Tema: ATENÇÃO BÁSICA
Autor(a)
JOSE SOARES DE ARAÚJO
Coautor(es)
ADRIANA RODRIGUES DE SOUSA
MARA MILVIA PONTES MELO RESENDE
NAIRA DENISE DE SOUSA SANTOS
ROSANGELA SOUSA CAVALCANTE
ANA PATRÍCIA TIMBO BATISTA RIBEIRO
A Atenção Primária à Saúde (APS) desempenha papel central na coordenação do cuidado e na organização das Redes de Atenção à Saúde, sendo estratégica para a melhoria dos indicadores assistenciais e da qualidade do cuidado. No município de Crateús/CE, a equipe da UAPS do distrito de Ingá implementou um modelo inovador de gestão baseado no uso sistemático de dados para qualificação do processo de trabalho e alcance de metas. A experiência foi motivada por desafios relacionados à fragmentação das ações, baixa adesão dos usuários e necessidade de aprimorar o desempenho nos indicadores da APS. A partir disso, estruturou-se uma estratégia centrada no monitoramento contínuo, tomada de decisão baseada em evidências e corresponsabilização da equipe. A iniciativa envolveu profissionais da equipe multiprofissional e a população adscrita, promovendo mudanças na organização do cuidado e no acesso aos serviços. A proposta destaca-se por transformar dados em ferramenta ativa de gestão, fortalecendo a APS como ordenadora do cuidado e ampliando sua resolutividade.
Objetivo Geral: Implementar estratégias inovadoras de gestão do cuidado para qualificar o desempenho dos indicadores da APS em Crateús/CE. Objetivos Específicos: •Instituir cultura de monitoramento e uso de dados para tomada de decisão •Reorganizar o processo de trabalho com foco em resultados e qualidade •Ampliar o acesso e a continuidade do cuidado aos usuários •Reduzir perdas assistenciais por meio de busca ativa e acompanhamento sistemático •Potencializar o desempenho da equipe nos indicadores prioritários da APS.
Relato de experiência de abordagem qualitativa, desenvolvido na UAPS de Ingá, com base na implementação de um modelo de microgestão orientado por indicadores. A estratégia estruturou-se em três eixos principais: monitoramento, intervenção e avaliação contínua. Foram realizadas reuniões mensais para análise crítica dos indicadores, identificação de nós críticos e definição de planos de ação por equipe. Destacam-se como inovações: •Uso sistemático de indicadores como ferramenta de gestão cotidiana •Estratificação de usuários e priorização de grupos vulneráveis •Busca ativa programada para redução de faltosos •Organização de agendas orientadas por risco e necessidade de saúde •Corresponsabilização da equipe com metas pactuadas •Feedback contínuo dos resultados, fortalecendo a cultura avaliativa. O processo permitiu integrar assistência e gestão, promovendo maior eficiência na organização do cuidado. A experiência foi conduzida de forma longitudinal ao longo de 2025, possibilitando acompanhamento evolutivo dos resultados e ajustes oportunos nas estratégias.

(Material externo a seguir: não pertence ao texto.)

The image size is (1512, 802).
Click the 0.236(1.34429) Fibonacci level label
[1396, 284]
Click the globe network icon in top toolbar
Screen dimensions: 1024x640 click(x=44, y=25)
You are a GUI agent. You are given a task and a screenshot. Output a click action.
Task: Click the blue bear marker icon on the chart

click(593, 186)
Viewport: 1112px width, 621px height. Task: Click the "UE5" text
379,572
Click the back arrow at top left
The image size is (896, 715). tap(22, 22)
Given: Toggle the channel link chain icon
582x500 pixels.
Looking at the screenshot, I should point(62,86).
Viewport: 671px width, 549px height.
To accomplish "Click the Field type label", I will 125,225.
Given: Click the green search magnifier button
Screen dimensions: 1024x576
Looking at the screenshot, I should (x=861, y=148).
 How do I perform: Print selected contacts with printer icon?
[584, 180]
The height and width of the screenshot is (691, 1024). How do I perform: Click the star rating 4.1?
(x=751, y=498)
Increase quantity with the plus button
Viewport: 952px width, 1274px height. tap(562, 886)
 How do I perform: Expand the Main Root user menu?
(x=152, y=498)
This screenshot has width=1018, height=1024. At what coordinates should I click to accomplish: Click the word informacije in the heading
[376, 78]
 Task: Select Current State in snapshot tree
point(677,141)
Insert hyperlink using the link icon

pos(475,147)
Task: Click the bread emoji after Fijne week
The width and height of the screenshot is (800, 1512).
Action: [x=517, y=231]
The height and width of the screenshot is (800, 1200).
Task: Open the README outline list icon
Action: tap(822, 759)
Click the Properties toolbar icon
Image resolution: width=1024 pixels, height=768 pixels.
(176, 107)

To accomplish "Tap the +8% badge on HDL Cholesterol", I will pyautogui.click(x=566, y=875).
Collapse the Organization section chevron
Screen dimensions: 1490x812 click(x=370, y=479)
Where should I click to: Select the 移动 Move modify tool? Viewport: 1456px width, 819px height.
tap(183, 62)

A experiência resultou em elevação expressiva do desempenho dos indicadores da APS, com destaque para o alcance de conceito ÓTIMO em indicador estratégico de cuidado no desenvolvimento infantil e manutenção de desempenho BOM com tendência de crescimento nos demais indicadores. A equipe de Ingá destacou-se como referência municipal em desempenho, apresentando os melhores resultados entre as equipes no ano de 2025. Observou-se melhoria consistente em indicadores relacionados ao acesso, cuidado de condições crônicas, saúde da mulher e pessoa idosa. Entre os principais impactos, destacam-se: •Ampliação do acesso e da cobertura assistencial •Redução significativa de faltosos •Maior adesão dos usuários às ações programáticas •Melhoria na continuidade e coordenação do cuidado •Fortalecimento da cultura de avaliação e uso de dados na rotina da equipe. A utilização dos indicadores como ferramenta ativa de gestão possibilitou intervenções mais rápidas e eficazes, refletindo diretamente na qualidade da assistência prestada.
A experiência demonstra que a incorporação da inteligência em saúde na APS, por meio do uso qualificado de indicadores, é uma estratégia potente para transformação do processo de trabalho e melhoria dos resultados assistenciais. O modelo implantado mostrou-se eficaz, sustentável e de baixo custo, com alto potencial de replicabilidade em outros territórios, especialmente por valorizar o protagonismo das equipes e a gestão baseada em evidências. O destaque alcançado pela equipe no cenário municipal evidencia que práticas organizadas, monitoradas e orientadas por dados são determinantes para o sucesso na APS. Conclui-se que iniciativas como esta fortalecem o SUS, ampliam a resolutividade da APS e contribuem para a consolidação de um cuidado mais eficiente, equitativo e centrado nas necessidades da população.